DOHA/WASHINGTON/JERUSALEM, March 19 (Reuters) – U.S. President Don Trump said on Thursday he had told Israel not to repeat its attacks on Iranian natural gas infrastructure as tit-for-tat strikes on energy plants sent energy prices spiralling, sharply escalating the U.S.-Israeli war on Iran.
Trump’s comment came as energy prices jumped on Thursday after Iran responded to an Israeli attack on a major gas field by hitting Qatar’s Ras Laffan Industrial City, which processes around a fifth of the world’s liquefied natural gas, causing damage that will take years to repair
Saudi Arabia’s main port on the Red Sea, where it has been able to divert some exports to avoid Iran’s closure of the Gulf’s exit point, the Strait of Hormuz, was also attacked.
The strikes underscored Iran’s continued ability to exact a heavy price for the U.S.-Israeli campaign, and the limits of air defences in protecting the Gulf’s most valuable and strategic energy assets.
Trump, politically vulnerable to rising fuel prices among his core voters, has lashed out at allies who have responded cautiously to his demands that they help secure the Strait of Hormuz, the conduit for around a fifth of the world’s oil.
But he said he had told Israeli Prime Minister Benjamin Netanyahu not to repeat the attack on energy infrastructure.

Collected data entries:
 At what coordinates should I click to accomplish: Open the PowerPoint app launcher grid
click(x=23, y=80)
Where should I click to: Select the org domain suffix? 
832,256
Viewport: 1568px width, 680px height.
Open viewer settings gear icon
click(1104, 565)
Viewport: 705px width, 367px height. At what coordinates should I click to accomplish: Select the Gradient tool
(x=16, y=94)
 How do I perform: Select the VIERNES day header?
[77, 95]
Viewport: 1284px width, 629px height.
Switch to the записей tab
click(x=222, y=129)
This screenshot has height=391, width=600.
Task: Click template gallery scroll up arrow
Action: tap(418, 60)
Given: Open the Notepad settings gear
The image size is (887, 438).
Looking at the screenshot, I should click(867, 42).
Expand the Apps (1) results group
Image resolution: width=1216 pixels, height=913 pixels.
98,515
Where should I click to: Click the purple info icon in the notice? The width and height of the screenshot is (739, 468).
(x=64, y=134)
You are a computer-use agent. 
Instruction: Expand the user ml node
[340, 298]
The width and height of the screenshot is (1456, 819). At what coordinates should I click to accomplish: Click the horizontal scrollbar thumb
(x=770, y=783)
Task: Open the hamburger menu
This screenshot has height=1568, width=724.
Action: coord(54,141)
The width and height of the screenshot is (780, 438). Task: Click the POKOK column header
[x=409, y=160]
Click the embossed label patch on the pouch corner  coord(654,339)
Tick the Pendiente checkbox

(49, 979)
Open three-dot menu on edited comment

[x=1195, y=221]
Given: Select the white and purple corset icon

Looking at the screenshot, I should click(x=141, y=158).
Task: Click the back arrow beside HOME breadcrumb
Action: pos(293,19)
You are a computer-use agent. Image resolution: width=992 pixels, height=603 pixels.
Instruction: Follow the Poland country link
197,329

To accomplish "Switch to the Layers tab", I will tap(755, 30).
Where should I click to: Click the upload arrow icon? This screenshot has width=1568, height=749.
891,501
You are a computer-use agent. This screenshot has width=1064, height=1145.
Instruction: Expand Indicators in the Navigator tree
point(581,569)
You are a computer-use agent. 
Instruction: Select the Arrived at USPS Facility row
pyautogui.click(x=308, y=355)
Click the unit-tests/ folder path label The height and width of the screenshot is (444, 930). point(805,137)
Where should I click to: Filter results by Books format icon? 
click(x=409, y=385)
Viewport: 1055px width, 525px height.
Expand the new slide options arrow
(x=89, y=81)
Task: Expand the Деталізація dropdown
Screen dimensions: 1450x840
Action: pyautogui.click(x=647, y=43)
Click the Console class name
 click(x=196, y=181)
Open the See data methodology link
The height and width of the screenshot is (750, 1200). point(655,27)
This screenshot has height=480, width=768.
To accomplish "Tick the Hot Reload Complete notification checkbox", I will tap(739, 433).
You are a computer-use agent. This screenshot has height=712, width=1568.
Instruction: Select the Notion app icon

### Study questions
A - Answer these questions from the news report on the Iran energy strikes, one line per answer:
(i) Which Qatari site did Iran hit in response to the Israeli attack on a gas field?
(ii) Around what share of the world's oil passes through the Strait of Hormuz?
(iii) Whom did Trump say he had told not to repeat the attack on energy infrastructure?
B - Please carry on the news report on the Iran energy strikes, picking up after its last sentence.

### Results for each task
A -
(i) Ras Laffan Industrial City
(ii) Around a fifth
(iii) Israeli Prime Minister Benjamin Netanyahu

B -
« I told him, ‘Don’t do that’, and he won’t do that, » he told reporters in the Oval Office, where he met Japanese Prime Minister Sanae Takaichi.
A U.S. official and three other people familiar with the planning told Reuters that Trump was considering sending thousands more U.S. troops to the Middle East. But at his meeting with Takaichi, Trump said he had no plans to deploy ground forces.
« I’m not putting troops anywhere, » he said.
Netanyahu, in a press conference later on Thursday, said that Israel acted alone in the bombing of Iran’s South Pars gas field and confirmed that Trump asked Israel to hold off on such attacks. Iran is being « decimated » and no longer has the capacity to enrich uranium or make ballistic missiles after 20 days of U.S.-Israeli air attacks, but a revolution in the country would not come from the air and would require a « ground component, » he said, without elaborating.